AYİM'in 'Balyoz' davası sanık generalleriyle ilgili tartışmalı kararı, hukukçuların tepkisine neden oluyor. Anayasa hukukçusu Prof. Dr. İlyas Doğan, AYİM'in Balyoz davasının sanık generallerinin terfilerine ilişkin kararının içtihat haline getirilerek, ileride başlı başına bir sorun teşkil edebileceğini vurguluyor. AYİM'in, YAŞ öncesi hükümetlere karşı bir koz olarak kullanılabileceğine dikkat çekiyor. Geçmiş dönemlerde askerî mantığı benimseyen ve onları koruyan birçok kurumun olduğunu belirten Doğan, zaman içinde bu anlayışın son bulduğunu, son yer olarak AYİM'in kaldığını anlatıyor: "Geçmişte asker koruyan kurumlar var. Yani daha önce askerî sistem yargısal alana kapalıydı. Anayasa değişikliğiyle birlikte bu alan biraz daraltıldı. Şimdi bu sefer AYİM işin içine giriyor."

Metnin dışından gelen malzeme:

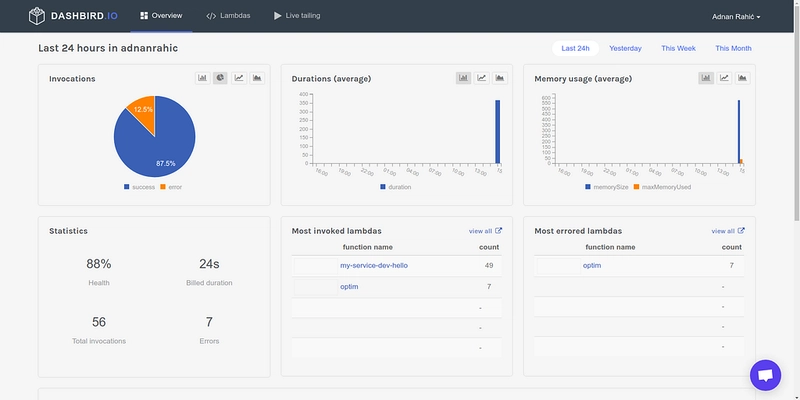The width and height of the screenshot is (800, 400).
Task: Select the Yesterday time range
Action: [x=625, y=48]
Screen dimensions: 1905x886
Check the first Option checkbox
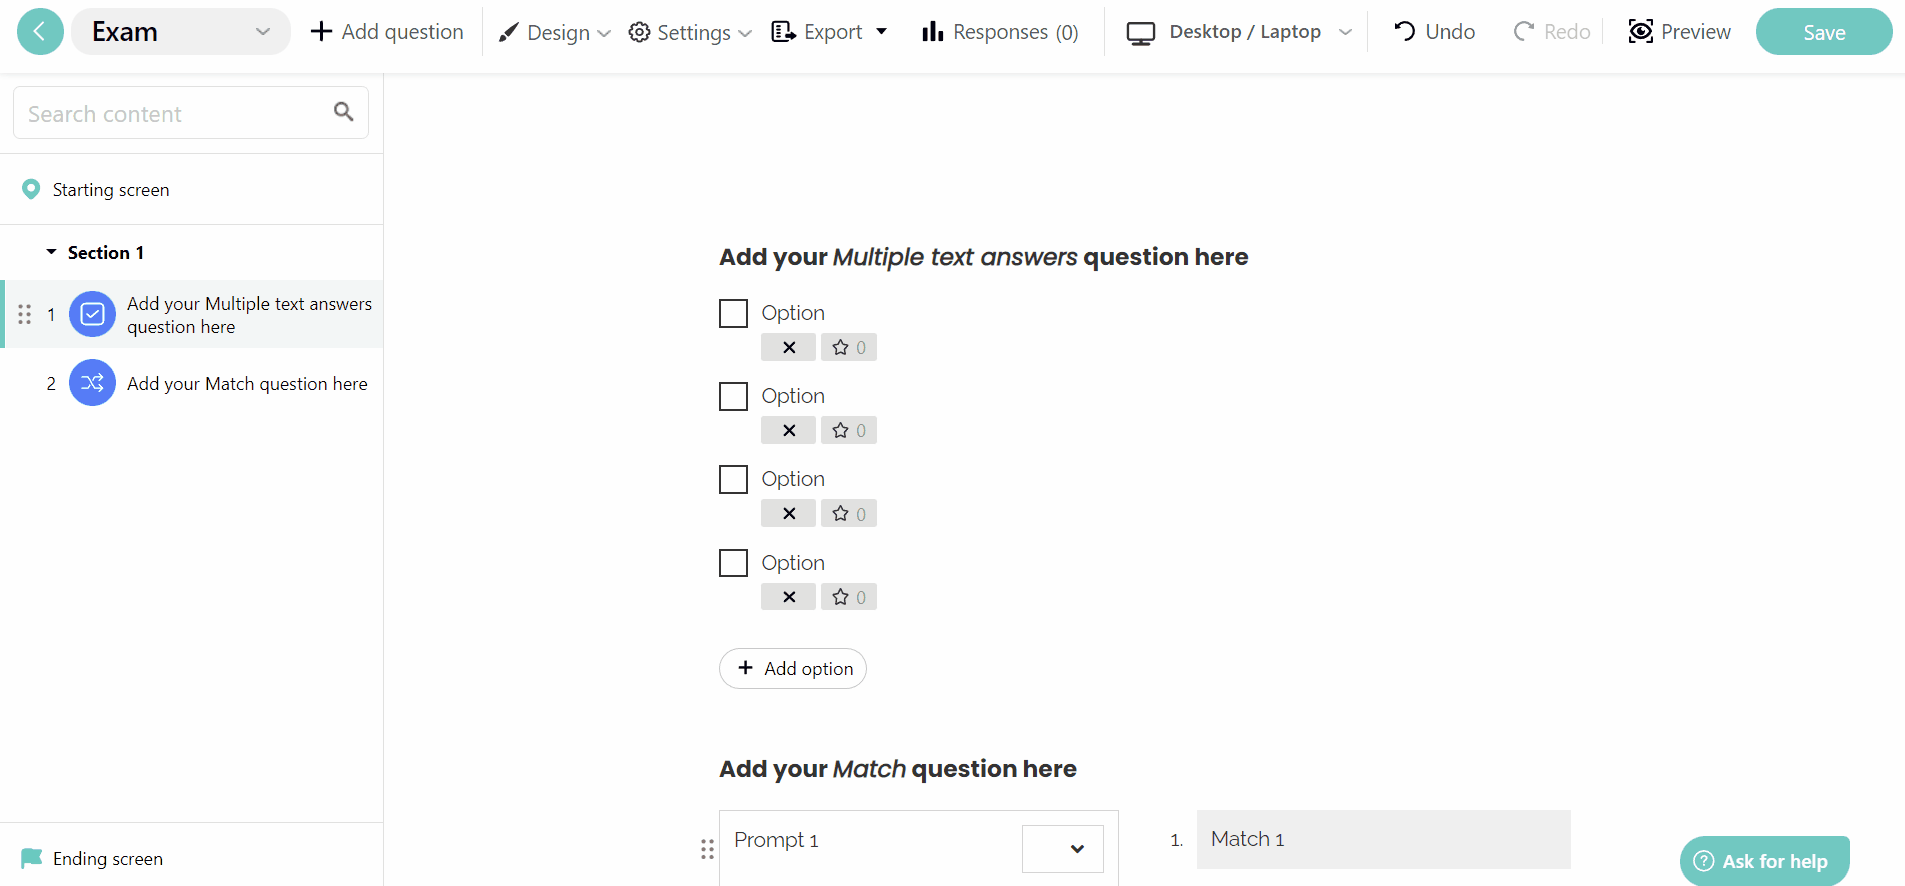(x=733, y=313)
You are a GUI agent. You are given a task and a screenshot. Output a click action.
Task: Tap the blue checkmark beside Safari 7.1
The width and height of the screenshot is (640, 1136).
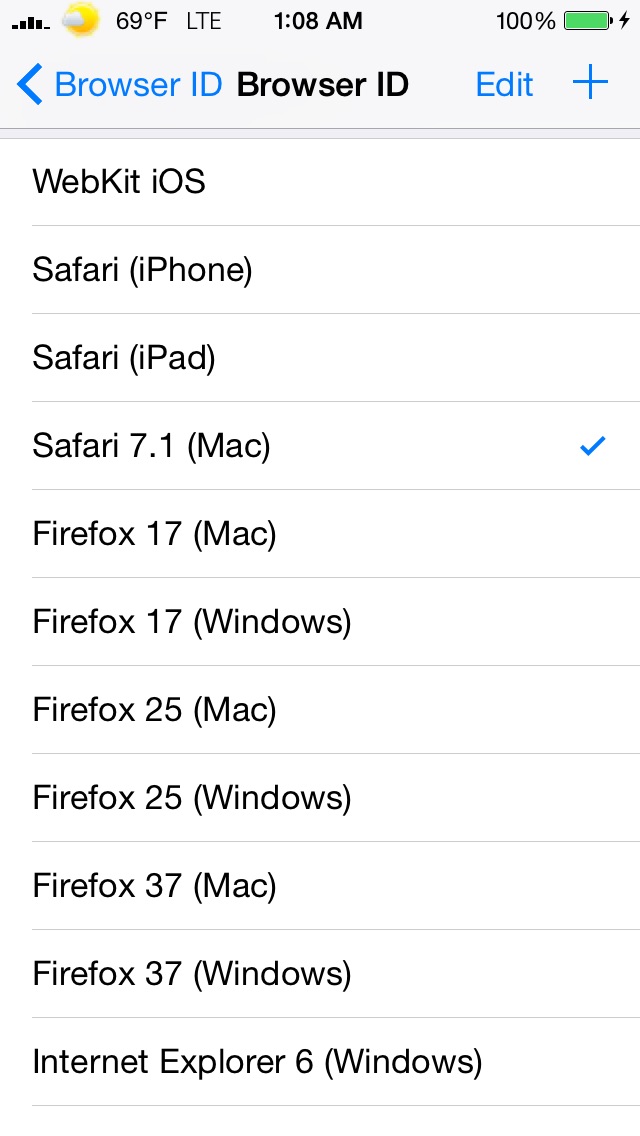tap(592, 446)
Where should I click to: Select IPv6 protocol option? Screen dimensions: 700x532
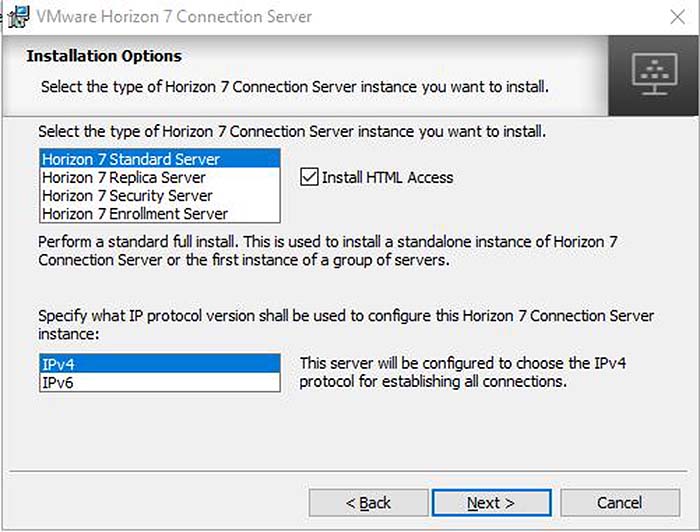tap(160, 382)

Prof. Dr. İlyas Doğan, yaşanan gelişmelerin temelinde dünyada bir başka örneği olmayan askerî yargı sisteminin bulunduğunu ifade ediyor. Hükümetin ileride yapacağı anayasa değişikliğinde bu konuyu yeterince ele alması gerektiğini vurguluyor. Doğan, "Türkiye'de askerî yüksek yargıya gerek yok. Sistem darbe anayasasının izlerini taşıyor. Anayasa değişikliğinde bu tartışmalara son verecek düzenlemeler yapılabilirdi. Bu sistemin yargı birliğine aykırı olduğunu her seferinde dile getirdik. Demokrasilerin geliştiği ülkelerde buna benzeyen bir sistem bulamazsınız." diyor.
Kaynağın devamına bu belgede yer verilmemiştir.